How and where vehicle data gets processed continues to evolve.
Carmakers are modifying their data processing strategies to include more processing at or near the source of data, reducing the amount of data that needs to be moved around within a vehicle to both improve response time and free up compute resources.
These moves are a world away from the initial idea that terabytes of streaming data would be processed in the cloud and sent back to the vehicle. But they also are a recognition that even within a vehicle there needs to be a much more detailed strategy about what to process centrally versus locally, and what impact those partitioning decisions can have on reaction time, power efficiency, reliability, security and safety.
“There’s a reason why people have called the next generation of cars ‘smartphones on wheels,’” said Burkhard Huhnke, vice president of automotive at Synopsys. “The process we’ve experienced in smartphones has been developing an infrastructure in between the back end, the data center, and the smartphone device itself. There’s a data exchange between the data center and the smartphones to ensure that connectivity is there and the data flow in both directions is working properly. There’s an interface that allows you to add apps. But underneath there’s also a layer which can’t be accessed, although sometimes this has been used by people to hack into it. This requires an update over the air during the night or when necessary. This description of a smartphone on wheels can be applied to the next generation of cars — with the difference that it can kill people.”
As a result, a higher level of functional safety and reliability is required, along with multiple security layers. “The conversation in a fleet of cars and a datacenter is the same because you can use all AI machines in the datacenter to share updates with your fleet of cars, and to the cars over a lifetime,” Huhnke said. “That’s the same thing smartphones have done. And just as Apple or Google do with their phones, this requires an architecture.”
Across the spectrum of OEMs, data types tend to be common from various sources including radar, LiDAR and other sensors. But where and how the data is processed, what happens to it once its job is done, and how to keep that data safe are still evolving.

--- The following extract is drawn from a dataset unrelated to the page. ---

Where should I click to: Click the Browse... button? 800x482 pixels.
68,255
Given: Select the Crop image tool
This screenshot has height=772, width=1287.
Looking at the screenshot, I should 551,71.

“When we think about the data that’s being processed, the lion’s share of it — +90% — is really data that’s generated by sensors. It’s processed locally, then dropped on the ground,” said Jack Weast, senior principal engineer and chief systems architect for the Autonomous Driving Solutions Division at Mobileye. “That’s important for privacy reasons. There are cameras in these cars, but these cameras aren’t recording all of us. If we’re standing on the street corner, yes, of course, we’re looking for pedestrians so we can do an emergency brake procedure if needed, but there’s no images or video or anything like that going up to the cloud. We’re doing local processing of that data to recognize other objects, whether they be pedestrians or cars or curbs or road markings or street signs or manhole covers or pot holes; everything that you can perceive in an environment. That’s most of what’s being processed.”
Within this, there are different approaches. Often, different kinds of sensors will produce different volumes of data. Just like digital cameras from 10 years ago generated small file sizes, compared to the many-megabyte photo a smartphone takes today, as the fidelity of the camera increased so the file size.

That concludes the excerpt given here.